Of all the entries below, only the lines from the one with "This screenshot has width=2296, height=1624." up to and including the one with "You are a GUI" are to be duplicated exactly.

(Collected data entries)
###

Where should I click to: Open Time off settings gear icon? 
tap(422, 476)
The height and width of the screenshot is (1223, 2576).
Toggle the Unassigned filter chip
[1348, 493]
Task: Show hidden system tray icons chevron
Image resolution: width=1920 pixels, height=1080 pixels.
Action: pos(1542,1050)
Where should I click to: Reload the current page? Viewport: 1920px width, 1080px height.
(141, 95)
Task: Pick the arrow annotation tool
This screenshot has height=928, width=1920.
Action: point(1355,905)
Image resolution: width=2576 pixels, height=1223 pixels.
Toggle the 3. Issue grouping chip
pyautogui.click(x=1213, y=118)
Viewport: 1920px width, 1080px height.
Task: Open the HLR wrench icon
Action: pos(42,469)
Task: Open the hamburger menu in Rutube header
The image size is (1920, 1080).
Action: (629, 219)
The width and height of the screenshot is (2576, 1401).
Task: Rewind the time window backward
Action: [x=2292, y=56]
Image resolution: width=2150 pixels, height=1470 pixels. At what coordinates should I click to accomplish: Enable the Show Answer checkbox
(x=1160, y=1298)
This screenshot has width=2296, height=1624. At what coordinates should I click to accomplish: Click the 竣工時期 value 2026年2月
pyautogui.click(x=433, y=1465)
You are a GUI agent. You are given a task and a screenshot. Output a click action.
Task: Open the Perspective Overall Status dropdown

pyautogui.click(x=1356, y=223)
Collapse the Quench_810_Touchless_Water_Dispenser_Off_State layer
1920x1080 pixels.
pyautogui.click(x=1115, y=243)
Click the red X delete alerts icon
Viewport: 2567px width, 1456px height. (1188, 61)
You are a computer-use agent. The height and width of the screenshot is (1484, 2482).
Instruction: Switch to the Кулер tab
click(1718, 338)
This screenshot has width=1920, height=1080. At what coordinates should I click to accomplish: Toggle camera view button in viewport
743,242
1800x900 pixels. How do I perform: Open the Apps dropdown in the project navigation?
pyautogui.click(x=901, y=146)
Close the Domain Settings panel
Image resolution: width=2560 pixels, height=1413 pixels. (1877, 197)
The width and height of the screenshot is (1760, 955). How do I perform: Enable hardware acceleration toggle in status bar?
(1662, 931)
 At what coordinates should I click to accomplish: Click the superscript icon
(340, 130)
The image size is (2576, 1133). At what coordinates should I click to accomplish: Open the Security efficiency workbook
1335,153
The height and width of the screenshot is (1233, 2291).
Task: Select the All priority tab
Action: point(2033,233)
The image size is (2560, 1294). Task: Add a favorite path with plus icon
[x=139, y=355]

###

**FINISHED TASK:**
This screenshot has width=2296, height=1624. At what coordinates should I click to accomplish: Click the 竣工時期 value 2026年2月
pyautogui.click(x=433, y=1465)
You are a GUI agent. You are given a task and a screenshot. Output a click action.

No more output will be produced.